Input START

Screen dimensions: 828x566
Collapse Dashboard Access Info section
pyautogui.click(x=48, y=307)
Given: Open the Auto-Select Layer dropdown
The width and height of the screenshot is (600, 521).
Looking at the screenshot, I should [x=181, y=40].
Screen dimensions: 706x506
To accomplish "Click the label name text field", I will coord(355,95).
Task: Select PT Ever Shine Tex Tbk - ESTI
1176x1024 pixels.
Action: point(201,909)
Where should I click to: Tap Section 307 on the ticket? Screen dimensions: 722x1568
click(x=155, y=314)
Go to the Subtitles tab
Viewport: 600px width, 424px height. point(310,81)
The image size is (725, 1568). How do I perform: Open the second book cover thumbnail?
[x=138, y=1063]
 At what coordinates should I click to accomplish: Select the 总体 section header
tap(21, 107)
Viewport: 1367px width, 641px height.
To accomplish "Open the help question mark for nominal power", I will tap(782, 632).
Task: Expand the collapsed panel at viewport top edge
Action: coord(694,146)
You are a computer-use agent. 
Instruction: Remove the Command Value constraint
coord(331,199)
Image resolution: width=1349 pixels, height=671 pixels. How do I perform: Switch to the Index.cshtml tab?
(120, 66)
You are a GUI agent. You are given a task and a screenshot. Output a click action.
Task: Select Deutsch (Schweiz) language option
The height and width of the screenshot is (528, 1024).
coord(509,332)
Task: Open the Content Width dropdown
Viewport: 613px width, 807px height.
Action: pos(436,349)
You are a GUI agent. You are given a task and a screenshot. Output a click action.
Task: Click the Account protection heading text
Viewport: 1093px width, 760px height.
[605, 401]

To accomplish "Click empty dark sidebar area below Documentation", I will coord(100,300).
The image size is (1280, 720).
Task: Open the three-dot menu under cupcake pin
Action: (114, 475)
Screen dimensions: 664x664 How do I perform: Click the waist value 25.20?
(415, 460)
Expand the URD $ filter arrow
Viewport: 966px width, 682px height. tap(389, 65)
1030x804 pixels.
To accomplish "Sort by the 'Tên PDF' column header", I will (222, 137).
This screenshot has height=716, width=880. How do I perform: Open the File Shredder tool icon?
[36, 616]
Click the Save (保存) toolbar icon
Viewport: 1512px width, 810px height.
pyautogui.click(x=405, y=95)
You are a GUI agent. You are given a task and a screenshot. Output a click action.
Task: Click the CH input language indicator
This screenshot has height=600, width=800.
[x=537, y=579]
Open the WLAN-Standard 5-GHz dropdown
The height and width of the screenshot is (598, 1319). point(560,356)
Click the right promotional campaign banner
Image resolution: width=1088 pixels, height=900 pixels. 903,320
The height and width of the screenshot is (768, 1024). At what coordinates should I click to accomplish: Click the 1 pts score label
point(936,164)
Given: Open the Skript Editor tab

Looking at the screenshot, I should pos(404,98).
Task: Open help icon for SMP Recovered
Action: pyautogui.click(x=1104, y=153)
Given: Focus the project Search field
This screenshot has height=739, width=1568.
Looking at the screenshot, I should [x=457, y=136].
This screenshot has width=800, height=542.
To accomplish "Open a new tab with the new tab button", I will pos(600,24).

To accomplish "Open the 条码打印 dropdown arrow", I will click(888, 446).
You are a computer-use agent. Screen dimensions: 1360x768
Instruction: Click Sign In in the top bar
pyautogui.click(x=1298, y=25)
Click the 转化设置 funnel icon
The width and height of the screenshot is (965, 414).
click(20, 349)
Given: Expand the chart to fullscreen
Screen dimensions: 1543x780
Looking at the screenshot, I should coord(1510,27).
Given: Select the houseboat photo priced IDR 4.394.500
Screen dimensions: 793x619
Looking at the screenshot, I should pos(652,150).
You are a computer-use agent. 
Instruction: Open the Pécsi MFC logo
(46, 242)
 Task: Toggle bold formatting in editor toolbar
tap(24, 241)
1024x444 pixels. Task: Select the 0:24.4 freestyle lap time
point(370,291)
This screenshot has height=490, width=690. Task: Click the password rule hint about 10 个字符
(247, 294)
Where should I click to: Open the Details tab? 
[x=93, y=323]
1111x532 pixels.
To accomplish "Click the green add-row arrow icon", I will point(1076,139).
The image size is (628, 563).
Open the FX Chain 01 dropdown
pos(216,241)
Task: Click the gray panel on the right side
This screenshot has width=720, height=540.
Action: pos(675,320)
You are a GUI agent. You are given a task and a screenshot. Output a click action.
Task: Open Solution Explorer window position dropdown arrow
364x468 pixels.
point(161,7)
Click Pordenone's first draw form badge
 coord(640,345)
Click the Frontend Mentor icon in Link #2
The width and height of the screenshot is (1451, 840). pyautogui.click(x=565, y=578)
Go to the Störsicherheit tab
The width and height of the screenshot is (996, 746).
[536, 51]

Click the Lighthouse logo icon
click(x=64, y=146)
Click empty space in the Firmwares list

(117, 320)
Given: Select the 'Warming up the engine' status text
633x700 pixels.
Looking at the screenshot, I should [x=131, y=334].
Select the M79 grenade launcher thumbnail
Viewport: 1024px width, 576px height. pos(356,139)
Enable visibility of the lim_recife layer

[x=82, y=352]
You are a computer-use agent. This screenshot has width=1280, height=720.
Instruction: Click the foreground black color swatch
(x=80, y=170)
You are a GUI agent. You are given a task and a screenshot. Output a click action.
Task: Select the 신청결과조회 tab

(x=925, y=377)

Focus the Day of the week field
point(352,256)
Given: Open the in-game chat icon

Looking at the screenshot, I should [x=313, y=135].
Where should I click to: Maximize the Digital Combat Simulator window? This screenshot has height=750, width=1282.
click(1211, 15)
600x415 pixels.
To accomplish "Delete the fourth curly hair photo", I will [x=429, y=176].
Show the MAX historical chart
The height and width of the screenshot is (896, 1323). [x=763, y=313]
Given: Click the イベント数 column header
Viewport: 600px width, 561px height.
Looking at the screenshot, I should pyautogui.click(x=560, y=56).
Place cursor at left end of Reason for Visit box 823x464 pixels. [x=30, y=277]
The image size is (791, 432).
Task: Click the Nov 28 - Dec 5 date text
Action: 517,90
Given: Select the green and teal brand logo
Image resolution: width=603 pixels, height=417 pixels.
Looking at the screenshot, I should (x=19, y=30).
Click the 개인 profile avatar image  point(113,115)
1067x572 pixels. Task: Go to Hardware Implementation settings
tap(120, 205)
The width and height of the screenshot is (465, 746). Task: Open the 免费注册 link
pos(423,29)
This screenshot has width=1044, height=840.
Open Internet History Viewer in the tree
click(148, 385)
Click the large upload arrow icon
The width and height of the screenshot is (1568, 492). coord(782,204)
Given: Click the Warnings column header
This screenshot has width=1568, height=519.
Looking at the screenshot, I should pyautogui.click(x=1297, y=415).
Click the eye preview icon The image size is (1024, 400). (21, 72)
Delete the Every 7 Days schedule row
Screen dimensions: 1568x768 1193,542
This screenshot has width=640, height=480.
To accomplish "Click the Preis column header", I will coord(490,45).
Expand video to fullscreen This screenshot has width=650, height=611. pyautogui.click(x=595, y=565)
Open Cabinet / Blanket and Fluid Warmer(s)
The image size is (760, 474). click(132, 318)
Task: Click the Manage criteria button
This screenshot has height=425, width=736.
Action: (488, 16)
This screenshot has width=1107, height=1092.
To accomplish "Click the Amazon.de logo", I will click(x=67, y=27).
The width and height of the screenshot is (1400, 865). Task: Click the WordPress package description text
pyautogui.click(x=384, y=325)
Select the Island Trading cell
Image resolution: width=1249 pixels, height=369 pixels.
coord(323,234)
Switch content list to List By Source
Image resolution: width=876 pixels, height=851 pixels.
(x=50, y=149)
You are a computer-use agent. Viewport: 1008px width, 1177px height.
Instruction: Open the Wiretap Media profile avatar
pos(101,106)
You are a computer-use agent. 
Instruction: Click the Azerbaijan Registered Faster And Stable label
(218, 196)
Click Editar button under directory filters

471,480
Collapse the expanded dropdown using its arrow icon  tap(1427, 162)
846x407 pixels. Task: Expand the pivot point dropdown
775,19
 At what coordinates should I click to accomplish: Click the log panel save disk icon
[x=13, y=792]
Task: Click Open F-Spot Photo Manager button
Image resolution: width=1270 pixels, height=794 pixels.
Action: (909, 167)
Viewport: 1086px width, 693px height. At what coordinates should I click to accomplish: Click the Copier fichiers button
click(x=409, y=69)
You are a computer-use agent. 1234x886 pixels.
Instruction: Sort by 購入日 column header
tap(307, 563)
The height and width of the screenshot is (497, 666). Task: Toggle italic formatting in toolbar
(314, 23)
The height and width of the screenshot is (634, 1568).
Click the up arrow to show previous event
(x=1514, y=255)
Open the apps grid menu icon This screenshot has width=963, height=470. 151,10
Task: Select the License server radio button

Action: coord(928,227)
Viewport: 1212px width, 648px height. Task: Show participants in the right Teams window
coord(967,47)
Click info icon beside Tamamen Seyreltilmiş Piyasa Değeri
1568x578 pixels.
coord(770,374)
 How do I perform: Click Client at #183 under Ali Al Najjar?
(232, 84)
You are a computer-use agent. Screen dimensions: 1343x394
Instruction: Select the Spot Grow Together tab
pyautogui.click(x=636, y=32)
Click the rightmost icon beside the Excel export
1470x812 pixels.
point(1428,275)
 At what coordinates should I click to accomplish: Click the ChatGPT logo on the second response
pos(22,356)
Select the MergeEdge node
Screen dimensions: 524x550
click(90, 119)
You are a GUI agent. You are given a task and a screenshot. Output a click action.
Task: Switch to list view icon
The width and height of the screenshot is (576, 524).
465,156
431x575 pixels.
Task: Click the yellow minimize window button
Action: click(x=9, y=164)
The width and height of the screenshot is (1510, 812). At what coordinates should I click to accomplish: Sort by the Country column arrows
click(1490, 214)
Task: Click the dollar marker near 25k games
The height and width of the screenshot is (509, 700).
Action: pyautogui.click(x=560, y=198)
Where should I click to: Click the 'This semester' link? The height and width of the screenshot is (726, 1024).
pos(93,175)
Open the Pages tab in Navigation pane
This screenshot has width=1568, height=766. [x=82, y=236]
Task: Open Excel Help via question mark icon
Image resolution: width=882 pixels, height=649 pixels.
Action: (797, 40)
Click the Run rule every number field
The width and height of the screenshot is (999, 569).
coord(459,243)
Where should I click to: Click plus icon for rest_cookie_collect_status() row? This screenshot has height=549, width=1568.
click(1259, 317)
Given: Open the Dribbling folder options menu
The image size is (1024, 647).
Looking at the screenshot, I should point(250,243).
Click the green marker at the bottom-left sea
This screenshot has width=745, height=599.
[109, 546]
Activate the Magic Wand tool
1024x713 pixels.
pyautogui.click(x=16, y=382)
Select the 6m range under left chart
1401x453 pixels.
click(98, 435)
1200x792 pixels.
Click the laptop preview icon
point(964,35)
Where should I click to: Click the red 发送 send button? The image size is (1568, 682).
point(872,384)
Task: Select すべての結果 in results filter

Input END

# [Work request]
Going line by line through the listing above, count those that contain "language" and give only the result.

# [Completed task]
2